--- Start ---

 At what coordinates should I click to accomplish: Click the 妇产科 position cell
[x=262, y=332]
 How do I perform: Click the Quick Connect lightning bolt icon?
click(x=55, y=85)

--- End ---
--- Start ---

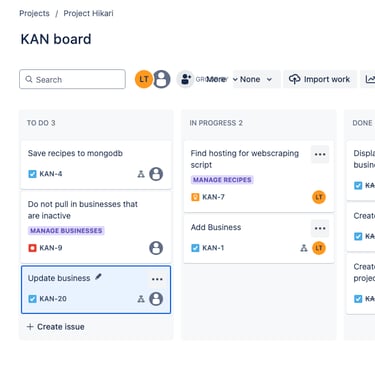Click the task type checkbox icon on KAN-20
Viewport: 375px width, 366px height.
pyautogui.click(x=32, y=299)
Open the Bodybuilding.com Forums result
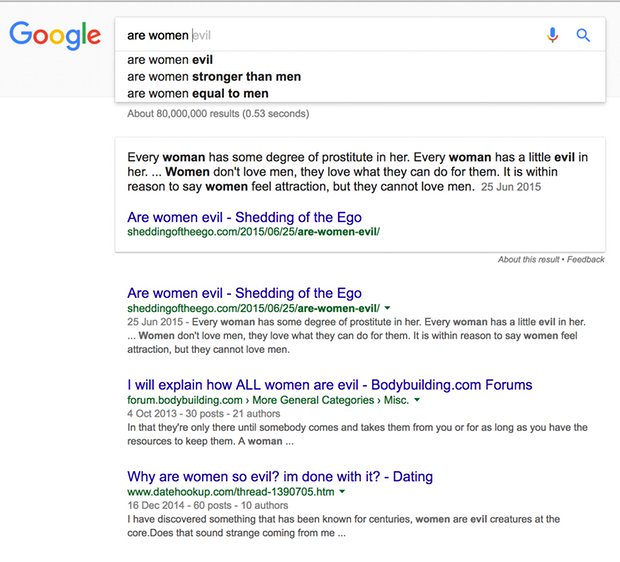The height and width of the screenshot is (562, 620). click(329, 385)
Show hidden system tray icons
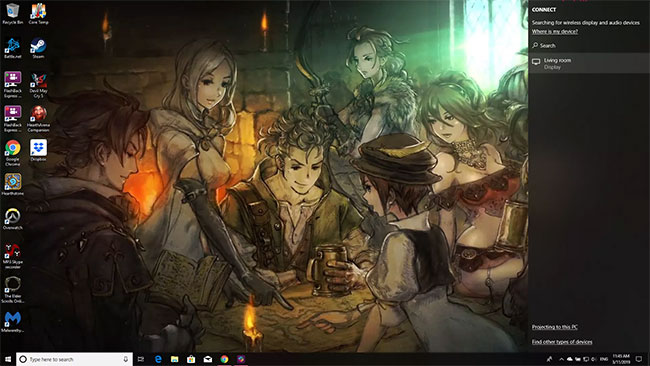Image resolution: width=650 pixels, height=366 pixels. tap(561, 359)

--- End ---

- **WHAT IS REQUIRED**
Please rewrite the listing from the line with "Click the task type checkbox icon on KAN-20" to the line with "Image resolution: width=650", swapping "hidden" for "all" and leaving everything else unchanged. Leave the pictures out of your answer.

- **RESPONSE**
Click the task type checkbox icon on KAN-20
Viewport: 375px width, 366px height.
pyautogui.click(x=32, y=299)
Open the Bodybuilding.com Forums result
The height and width of the screenshot is (562, 620). click(329, 385)
Show all system tray icons
Image resolution: width=650 pixels, height=366 pixels. tap(561, 359)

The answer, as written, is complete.